Потом исчез отец, не повидавшись, не сказав ни слова.
— Уехал, — как-то неестественно оживленно объяснил дядька Савелий, когда Сергей пришел из школы. — Скоро вернется, — продолжал он, без надобности суетясь, избегая недоуменно-растерянного и выспрашивающего Сережкиного взгляда.
Сергей почуял в этом что-то неладное, уронил сумку с книгами.
Савелию пришла на выручку Киреевна.
— Ну, что ты, Сергей-воробей? — заговорила строго. — Нешто мы тебя обижать будем, глупый. Свой ты для нас. Уразумел? Вместо внучонка мне.
Сергей смотрел на нее, не в состоянии разобраться во всем этом.
— Чего уставился?! — прикрикнула Киреевна. — Батя наказал, пока в отлучке, присматривать за тобой. Мой руки и садись за стол, обедать будем.
У Сергея немного отлегло от сердца. Он поел, вышел на улицу. Мальчишки собирались играть в «сыщика», начали разбиваться на две группы. Появился Гринька. Увидев Сережку, указал на него пальцем:
— А я с каторжными не играю.
Сергей подступил к нему.
— Кто каторжный?! Кто?!
— Ты и есть каторжный! — выкрикнул ему в лицо Гринька. — Милиция забрала отца? Арестовала? Посадила в тюрьму? Посадила! А ты...
Гринька еще что-то хотел сказать. Но Сережка вцепился в него, свалил на землю, насел и принялся колотить, Гринька отчаянно сопротивлялся и еле вырвался, поцарапав Сережке щеку, надорвав воротник пальто...
Таким и пришел Сергей домой. Бросился на кровать лицом вниз, закусывая губы и вздрагивая всем телом, тихо заскулил. Впервые он почувствовал себя одиноким, никому не нужным. Впервые ощутил, как что-то большое, неизвестное и неумолимое, вопреки воле и желанию, вторглось в его жизнь.
Чего только не передумал Сережка, оставшись наедине со своими мыслями. Он ходил в школу, ел, спал, но ни на минуту не забывал о том, что обрушилось на него. Нервы его напряглись до предела. И вот теперь, при виде умирающей матери, Сережка сдал.
— Пустите меня! — ричал он, отбиваясь руками и ногами. — Пустите!!!
Его увели вслед за притихшей, безропотной Марфой. В дверях Сережка рванулся, последний раз крикнул:
— Ма-ма! — и сомлел.
Елена открыла глаза. В ушах еще звучал полный отчаяния крик сына.
— Сережа, — еле слышно проговорила она.
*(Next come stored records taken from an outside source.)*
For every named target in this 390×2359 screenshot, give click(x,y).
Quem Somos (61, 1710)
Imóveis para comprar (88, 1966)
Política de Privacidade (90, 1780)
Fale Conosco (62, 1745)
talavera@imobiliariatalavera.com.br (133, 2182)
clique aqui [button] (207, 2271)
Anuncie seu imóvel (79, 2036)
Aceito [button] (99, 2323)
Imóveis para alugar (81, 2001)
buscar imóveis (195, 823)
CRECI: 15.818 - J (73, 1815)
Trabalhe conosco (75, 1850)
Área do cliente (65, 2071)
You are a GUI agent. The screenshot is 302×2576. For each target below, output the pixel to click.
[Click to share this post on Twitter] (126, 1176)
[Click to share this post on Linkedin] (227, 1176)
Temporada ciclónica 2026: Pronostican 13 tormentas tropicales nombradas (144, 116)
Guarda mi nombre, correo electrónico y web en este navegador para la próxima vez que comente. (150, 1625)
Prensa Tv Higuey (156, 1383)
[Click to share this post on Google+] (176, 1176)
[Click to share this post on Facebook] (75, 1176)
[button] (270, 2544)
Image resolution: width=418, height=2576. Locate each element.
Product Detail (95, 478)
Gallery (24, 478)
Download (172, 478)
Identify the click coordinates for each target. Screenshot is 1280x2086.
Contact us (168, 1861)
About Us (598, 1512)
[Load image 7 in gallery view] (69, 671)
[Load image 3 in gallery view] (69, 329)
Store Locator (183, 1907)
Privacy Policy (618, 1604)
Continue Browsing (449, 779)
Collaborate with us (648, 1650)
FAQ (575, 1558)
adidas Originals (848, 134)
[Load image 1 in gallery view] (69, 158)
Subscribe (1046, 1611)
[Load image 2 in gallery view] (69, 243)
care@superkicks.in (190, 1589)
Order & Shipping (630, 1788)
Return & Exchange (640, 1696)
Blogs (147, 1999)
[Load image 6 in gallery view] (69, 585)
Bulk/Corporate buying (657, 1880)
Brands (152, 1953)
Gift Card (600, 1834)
Беспокойным взглядом обвела палату, недоумевая, как и почему очутилась здесь, на больничной койке. Попыталась приподняться, застонала от резкой боли под лопаткой, бессильно припала к подушке.
Над ней склонился врач — обрадованный и обеспокоенный. Рука привычно нащупала пульс, глаз скосился на циферблат часов.
— Дмитрий Саввич? — узнала его Елена. И забеспокоилась: — Сережа звал. Меня звал...
— Ну, Елена Алексеевна, нельзя так волноваться, — улыбнулся Дмитрий Саввич. — С Сережкой ничего не случилось. Приходил проведать. А вот вы, говоря по правде, нас очень напугали.
— Что со мной?
— Потом, потом, — решительно сказал Дмитрий Саввич, еще не зная: то ли миновал кризис, то ли инстинкт матери, услышавшей зов своего ребенка, пробудил к жизни эту слабую, совсем было умиравшую женщину. — Успокаивайтесь. Постарайтесь уснуть, — внушал он. — Вам просто необходимо отдохнуть.
И Елена действительно уснула. Ее сон был крепкий, освежающий, благодатный — без мучительных сновидений и бредовых галлюцинаций. Дмитрий Саввич еще раз проверил пульс, удивленно, будто впервые видел, смотрел на Елену, восхищаясь той силой, которая была заключена в столь хрупком теле. Теперь он не сомневался: опасность миновала.